> THE TASK: Go through the listing below and list every line with "computer".

[Start of Attachment]

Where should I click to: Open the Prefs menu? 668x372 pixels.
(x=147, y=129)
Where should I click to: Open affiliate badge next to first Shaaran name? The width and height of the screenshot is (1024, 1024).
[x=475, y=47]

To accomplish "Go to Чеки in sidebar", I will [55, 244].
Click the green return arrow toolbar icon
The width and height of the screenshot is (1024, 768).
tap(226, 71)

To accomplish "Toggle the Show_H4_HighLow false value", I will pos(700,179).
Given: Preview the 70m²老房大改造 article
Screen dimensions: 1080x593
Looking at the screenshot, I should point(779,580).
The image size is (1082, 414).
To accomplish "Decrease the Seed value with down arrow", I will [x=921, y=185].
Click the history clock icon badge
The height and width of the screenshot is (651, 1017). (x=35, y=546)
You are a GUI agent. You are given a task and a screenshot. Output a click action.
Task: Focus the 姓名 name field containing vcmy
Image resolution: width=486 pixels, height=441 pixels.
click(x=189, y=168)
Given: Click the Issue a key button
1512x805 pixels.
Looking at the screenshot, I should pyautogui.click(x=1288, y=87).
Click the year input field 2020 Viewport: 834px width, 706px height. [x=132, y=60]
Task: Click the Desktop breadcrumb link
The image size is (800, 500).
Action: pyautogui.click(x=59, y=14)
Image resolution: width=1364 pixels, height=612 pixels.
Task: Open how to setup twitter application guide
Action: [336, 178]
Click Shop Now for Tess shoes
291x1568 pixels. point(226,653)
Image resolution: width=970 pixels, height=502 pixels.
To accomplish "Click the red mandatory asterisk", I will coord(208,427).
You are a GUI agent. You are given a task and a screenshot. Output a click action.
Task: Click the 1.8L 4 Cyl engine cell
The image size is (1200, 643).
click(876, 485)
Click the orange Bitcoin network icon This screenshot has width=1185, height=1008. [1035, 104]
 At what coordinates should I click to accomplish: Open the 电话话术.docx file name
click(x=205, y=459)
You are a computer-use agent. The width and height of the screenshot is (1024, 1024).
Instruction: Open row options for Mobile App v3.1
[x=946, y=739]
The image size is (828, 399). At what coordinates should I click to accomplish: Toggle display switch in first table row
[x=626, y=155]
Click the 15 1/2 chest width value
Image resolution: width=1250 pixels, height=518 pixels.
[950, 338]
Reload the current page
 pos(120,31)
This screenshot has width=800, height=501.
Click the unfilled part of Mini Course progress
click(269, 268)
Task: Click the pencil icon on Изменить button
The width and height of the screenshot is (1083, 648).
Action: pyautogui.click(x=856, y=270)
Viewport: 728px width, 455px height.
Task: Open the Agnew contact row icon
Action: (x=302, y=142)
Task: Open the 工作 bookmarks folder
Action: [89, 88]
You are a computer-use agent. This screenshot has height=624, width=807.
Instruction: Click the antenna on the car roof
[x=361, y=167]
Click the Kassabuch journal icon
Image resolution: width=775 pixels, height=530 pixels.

[End of Attachment]

> TASK OUTPUT:
You are a computer-use agent. The width and height of the screenshot is (1024, 1024).
You are a computer-use agent. This screenshot has height=624, width=807.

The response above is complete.